___ Records for this task

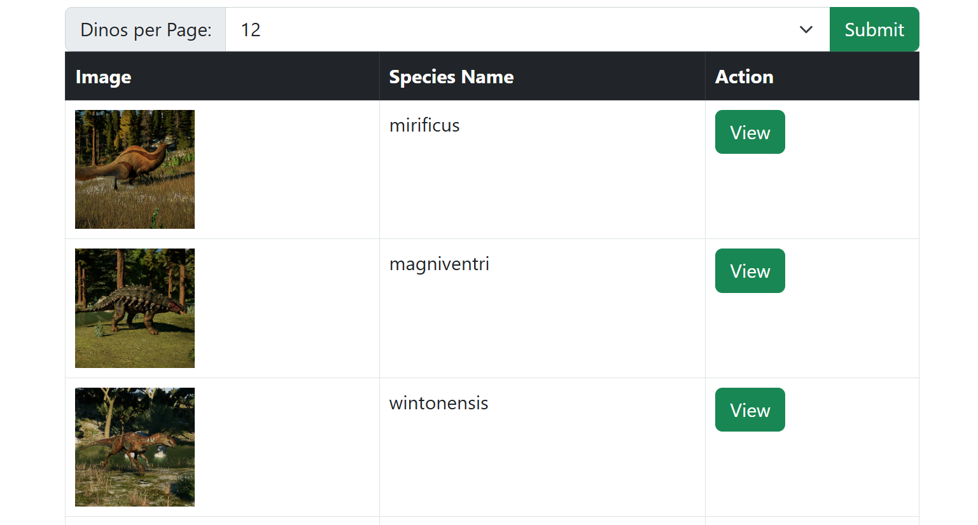The height and width of the screenshot is (525, 978).
Task: Click the mirificus species name
Action: click(x=424, y=126)

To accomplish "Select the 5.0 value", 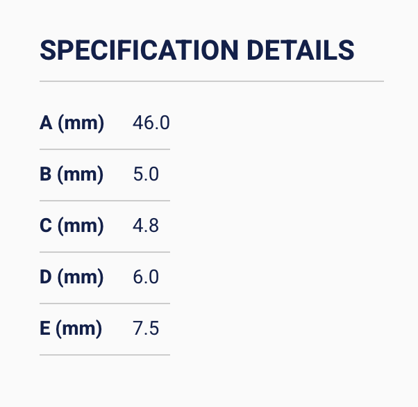I will [146, 175].
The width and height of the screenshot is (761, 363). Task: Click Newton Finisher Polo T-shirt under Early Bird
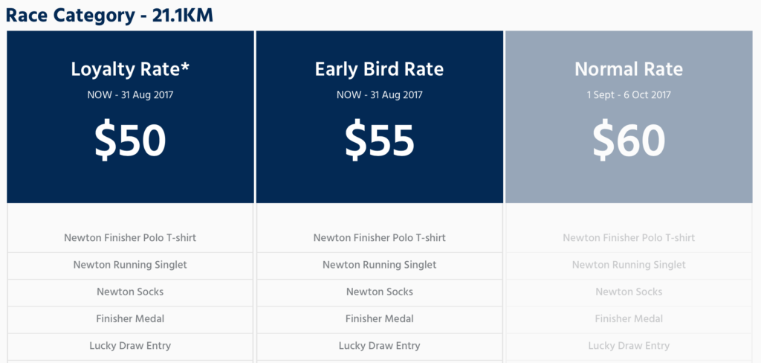pyautogui.click(x=380, y=238)
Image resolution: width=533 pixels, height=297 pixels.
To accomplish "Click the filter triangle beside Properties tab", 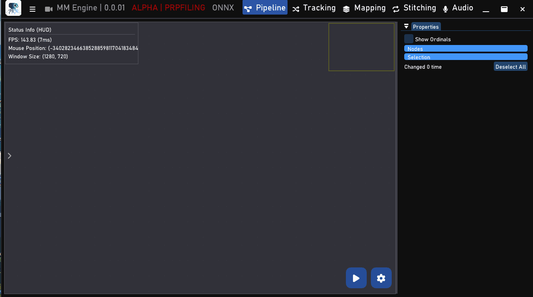I will coord(406,26).
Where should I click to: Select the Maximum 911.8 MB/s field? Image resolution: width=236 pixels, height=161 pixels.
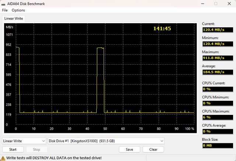coord(218,58)
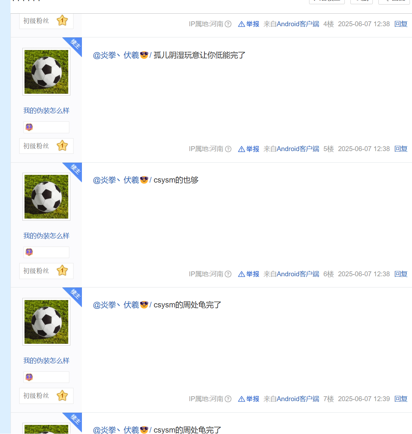Click the purple badge icon in 7楼 post
The image size is (412, 434).
click(x=29, y=377)
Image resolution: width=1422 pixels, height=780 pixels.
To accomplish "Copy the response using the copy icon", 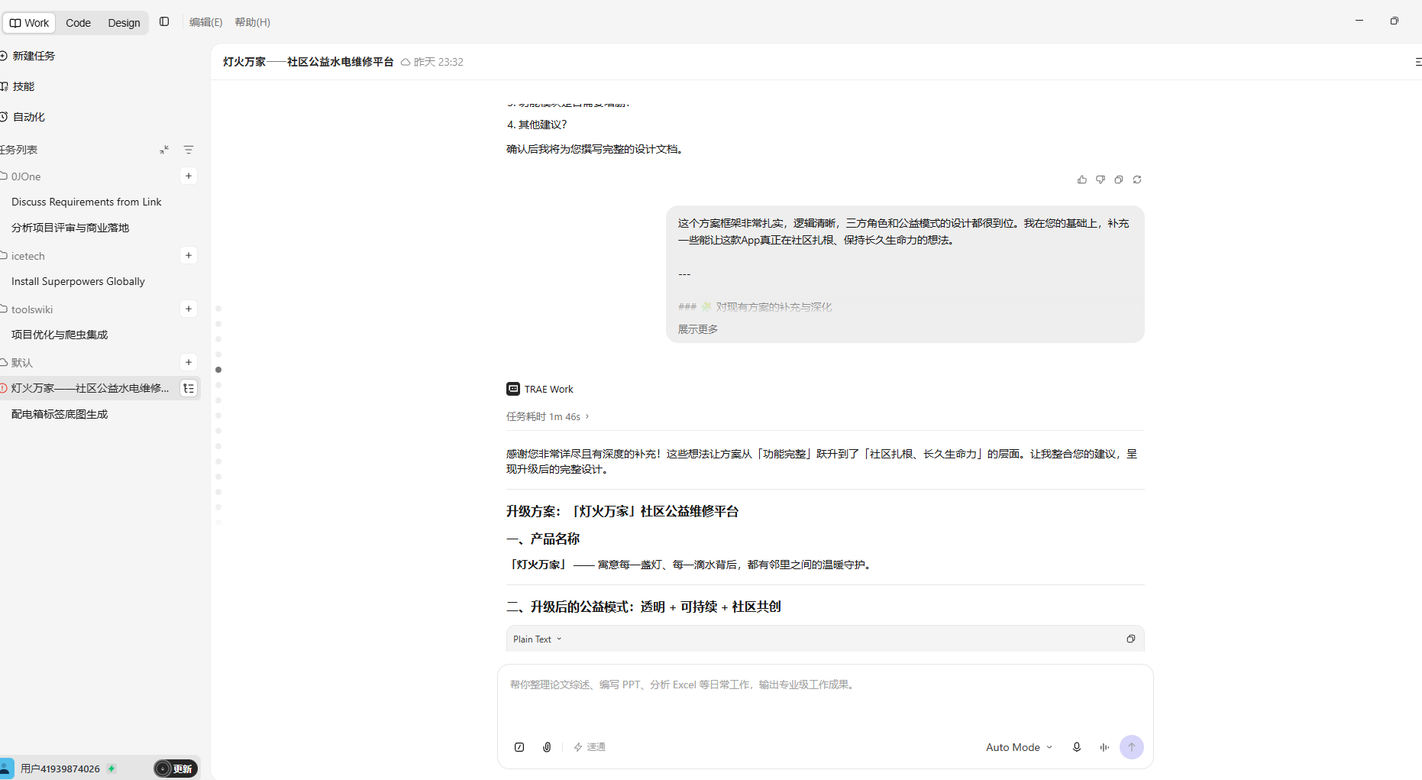I will pyautogui.click(x=1119, y=180).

______

- [Task goal]: In the entries above, find the line containing "Where should I" and the line containing "Image resolution: width=1422", then copy both and every line between them exactly, without any picture.

- [Expected answer]:
Where should I click to: Select the Maximum 911.8 MB/s field? Image resolution: width=236 pixels, height=161 pixels.
coord(218,58)
Click the purple badge icon in 7楼 post
The image size is (412, 434).
click(x=29, y=377)
Image resolution: width=1422 pixels, height=780 pixels.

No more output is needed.